We agree with the overwhelming medical and scientific consensus that cigarette smoking is addictive.

That’s an actual quote from Philip Morris USA. Amazing. I also saw the Truth spot that they filmed next to Tommy on TV the other day. Yay. I didn’t see myself in the background, though. I should’ve gotten off my bike and identified myself as a brother and started protesting. Victory has found its first foothold on Mt. Everest, I guess.

Oh. Now that the metaphorical NDA of academic integrity has been lifted for Summer 2003, you can read my portfolio for my Broadway musicals class. If you’re into that sort of thing. It’s mostly just me complaining about bad singing and stuff.

I am completely excited about the prospect of this new music database thingie I’m making for KSCR. It’s going to the crowning masterwork of my PHP and database skills. There’s templates, and proper database structure, and proper authentication, and you name it. I’m doing the entire thing with objects, which is not beginner’s fare in any language, to say the least. It’s all like

“Hello, I’m an album, I have some tracks. Here, let me return you an array of track objects so that you may print their titles, oh glorious template output class!”
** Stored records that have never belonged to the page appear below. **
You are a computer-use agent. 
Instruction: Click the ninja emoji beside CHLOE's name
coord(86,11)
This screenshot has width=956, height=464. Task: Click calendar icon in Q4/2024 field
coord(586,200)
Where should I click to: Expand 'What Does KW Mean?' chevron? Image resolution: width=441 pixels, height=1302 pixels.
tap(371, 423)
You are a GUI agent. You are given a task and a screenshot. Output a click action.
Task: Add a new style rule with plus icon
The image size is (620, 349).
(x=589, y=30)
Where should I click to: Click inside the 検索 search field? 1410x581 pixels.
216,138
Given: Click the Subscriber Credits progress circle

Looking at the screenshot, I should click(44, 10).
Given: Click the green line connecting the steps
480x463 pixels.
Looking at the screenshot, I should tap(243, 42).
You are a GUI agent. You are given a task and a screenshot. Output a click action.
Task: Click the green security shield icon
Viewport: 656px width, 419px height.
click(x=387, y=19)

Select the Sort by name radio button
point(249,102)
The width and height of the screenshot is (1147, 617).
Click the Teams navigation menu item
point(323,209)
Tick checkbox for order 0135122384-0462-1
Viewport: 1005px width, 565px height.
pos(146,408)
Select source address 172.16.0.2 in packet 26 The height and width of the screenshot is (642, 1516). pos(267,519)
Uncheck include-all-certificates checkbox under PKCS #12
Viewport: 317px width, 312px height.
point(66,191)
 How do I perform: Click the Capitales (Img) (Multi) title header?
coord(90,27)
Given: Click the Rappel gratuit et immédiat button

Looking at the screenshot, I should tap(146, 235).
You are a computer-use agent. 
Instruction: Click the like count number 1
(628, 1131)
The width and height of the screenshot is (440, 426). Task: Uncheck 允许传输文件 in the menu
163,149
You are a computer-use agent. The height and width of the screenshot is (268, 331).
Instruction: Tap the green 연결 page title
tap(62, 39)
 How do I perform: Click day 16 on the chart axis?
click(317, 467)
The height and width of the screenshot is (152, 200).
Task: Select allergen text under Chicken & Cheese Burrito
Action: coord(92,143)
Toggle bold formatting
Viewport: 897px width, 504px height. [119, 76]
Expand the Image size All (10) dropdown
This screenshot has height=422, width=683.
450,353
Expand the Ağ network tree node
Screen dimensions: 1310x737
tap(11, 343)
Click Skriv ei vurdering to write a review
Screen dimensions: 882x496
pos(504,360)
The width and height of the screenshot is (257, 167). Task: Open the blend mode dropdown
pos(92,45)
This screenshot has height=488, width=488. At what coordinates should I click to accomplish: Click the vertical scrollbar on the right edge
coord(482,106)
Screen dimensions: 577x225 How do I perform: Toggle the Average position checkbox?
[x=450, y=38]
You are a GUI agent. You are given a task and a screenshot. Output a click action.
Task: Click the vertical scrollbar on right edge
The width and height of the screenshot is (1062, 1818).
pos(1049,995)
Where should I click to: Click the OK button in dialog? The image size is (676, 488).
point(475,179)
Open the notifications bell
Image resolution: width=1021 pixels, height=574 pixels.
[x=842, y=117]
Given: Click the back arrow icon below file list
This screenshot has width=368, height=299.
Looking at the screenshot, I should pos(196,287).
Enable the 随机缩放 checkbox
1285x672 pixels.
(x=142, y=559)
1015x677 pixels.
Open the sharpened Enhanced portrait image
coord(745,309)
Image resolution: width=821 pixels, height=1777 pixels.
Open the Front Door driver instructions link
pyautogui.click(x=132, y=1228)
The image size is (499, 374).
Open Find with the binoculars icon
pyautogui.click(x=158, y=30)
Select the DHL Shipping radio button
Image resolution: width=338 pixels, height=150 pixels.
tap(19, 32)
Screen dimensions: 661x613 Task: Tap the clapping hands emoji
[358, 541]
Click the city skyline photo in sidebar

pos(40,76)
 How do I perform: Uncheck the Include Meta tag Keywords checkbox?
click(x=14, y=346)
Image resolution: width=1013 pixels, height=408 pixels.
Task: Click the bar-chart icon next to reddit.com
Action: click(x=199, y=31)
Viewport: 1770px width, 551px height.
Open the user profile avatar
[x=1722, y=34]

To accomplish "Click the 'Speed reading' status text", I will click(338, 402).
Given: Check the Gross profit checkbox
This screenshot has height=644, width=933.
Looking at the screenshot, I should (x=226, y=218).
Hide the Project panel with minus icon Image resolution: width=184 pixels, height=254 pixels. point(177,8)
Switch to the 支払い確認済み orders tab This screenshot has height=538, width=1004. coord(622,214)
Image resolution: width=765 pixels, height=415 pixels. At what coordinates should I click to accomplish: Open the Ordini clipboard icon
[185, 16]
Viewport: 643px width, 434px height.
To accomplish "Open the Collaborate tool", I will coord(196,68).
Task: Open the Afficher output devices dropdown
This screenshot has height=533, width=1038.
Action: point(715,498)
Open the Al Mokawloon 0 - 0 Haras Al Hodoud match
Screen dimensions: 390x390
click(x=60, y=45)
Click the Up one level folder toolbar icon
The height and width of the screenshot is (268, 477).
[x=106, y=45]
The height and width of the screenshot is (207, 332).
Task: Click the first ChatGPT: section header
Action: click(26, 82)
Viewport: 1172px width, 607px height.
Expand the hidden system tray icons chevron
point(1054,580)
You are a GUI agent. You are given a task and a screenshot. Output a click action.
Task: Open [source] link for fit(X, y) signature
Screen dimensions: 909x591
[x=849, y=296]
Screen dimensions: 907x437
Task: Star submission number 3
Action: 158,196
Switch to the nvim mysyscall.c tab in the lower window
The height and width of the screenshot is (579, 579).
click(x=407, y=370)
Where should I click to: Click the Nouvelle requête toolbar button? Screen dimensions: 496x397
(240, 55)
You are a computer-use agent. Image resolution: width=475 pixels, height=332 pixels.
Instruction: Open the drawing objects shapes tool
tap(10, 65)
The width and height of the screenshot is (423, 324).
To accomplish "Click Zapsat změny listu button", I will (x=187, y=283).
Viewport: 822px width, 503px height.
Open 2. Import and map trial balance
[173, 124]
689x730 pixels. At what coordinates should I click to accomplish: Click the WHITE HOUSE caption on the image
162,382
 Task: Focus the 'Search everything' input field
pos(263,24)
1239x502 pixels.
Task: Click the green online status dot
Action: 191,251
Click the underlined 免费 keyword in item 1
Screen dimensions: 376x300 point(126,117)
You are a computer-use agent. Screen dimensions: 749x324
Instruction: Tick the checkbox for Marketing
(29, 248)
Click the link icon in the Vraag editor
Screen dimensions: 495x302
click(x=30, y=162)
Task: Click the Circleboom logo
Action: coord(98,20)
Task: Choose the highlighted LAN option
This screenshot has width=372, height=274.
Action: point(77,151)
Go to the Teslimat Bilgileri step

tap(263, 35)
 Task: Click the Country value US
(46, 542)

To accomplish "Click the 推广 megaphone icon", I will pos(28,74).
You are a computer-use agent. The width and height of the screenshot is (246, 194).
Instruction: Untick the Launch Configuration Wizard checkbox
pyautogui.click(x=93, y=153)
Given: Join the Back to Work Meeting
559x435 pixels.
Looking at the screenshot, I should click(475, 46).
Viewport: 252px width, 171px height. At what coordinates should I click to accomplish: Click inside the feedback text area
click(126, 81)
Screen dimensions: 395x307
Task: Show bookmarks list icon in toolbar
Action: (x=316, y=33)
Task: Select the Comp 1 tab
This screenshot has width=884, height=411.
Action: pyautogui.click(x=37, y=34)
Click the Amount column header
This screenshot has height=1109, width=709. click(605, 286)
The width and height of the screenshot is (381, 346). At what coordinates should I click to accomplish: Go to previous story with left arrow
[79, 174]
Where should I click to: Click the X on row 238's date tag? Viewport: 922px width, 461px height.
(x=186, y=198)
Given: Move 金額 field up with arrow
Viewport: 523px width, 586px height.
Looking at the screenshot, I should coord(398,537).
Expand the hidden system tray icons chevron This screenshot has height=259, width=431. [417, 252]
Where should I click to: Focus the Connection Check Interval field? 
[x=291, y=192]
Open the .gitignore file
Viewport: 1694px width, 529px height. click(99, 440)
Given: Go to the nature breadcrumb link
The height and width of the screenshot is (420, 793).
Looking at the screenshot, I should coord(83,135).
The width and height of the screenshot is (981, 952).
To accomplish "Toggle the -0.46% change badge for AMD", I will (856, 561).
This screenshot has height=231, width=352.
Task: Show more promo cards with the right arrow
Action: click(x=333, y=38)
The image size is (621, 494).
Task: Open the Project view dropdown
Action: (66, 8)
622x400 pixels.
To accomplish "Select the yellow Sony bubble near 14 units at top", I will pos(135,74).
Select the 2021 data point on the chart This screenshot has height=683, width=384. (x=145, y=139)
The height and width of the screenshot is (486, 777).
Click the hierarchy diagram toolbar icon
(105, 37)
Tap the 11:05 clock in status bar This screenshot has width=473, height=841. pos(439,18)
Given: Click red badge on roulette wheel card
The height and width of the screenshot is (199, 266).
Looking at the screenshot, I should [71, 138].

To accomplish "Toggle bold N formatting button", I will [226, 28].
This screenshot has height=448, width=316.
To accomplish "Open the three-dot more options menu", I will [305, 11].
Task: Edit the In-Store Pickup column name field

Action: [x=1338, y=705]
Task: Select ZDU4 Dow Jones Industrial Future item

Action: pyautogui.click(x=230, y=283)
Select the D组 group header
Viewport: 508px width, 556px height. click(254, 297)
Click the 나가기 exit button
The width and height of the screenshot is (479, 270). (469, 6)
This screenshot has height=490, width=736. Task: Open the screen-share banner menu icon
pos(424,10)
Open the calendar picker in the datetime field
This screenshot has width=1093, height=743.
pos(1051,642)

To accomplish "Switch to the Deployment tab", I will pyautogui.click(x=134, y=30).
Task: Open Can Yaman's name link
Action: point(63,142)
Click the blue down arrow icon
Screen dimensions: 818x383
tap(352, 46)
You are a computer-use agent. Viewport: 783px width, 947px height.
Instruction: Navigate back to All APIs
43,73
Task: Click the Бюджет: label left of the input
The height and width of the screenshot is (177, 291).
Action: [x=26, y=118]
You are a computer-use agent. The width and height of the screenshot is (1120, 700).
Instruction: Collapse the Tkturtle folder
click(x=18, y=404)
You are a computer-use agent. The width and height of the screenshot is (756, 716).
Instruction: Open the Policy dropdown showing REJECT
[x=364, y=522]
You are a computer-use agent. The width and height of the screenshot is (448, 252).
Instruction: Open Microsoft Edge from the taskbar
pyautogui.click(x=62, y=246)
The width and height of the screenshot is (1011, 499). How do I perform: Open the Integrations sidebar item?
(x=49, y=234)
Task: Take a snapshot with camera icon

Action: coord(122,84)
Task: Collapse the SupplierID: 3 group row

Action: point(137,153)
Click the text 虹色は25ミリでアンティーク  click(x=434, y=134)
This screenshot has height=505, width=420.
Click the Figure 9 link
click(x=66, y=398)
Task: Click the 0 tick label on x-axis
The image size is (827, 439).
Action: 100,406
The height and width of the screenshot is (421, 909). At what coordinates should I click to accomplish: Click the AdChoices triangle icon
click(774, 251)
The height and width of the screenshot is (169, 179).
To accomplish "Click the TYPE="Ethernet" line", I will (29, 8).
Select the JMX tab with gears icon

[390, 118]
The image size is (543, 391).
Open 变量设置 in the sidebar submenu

I think, after I make the new KSCR site, and the music database, and round up WiFiLand, I might be done with PHP for a while. I am now for all intents and purposes an expert. The only way I could really learn more about the language would be to work at Zend or something. Time to move on.

I got into Booth for the first time since my audition on Tuesday, and they have an amazing 5-octave marimba. I have never played on such a nice instrument. I would have kissed it, but then I remembered it’s bad to touch the bars. I want to play it for everybody.

Careful what I wish for… I suppose I’ll be having a nice solo recital in Newman any semester now.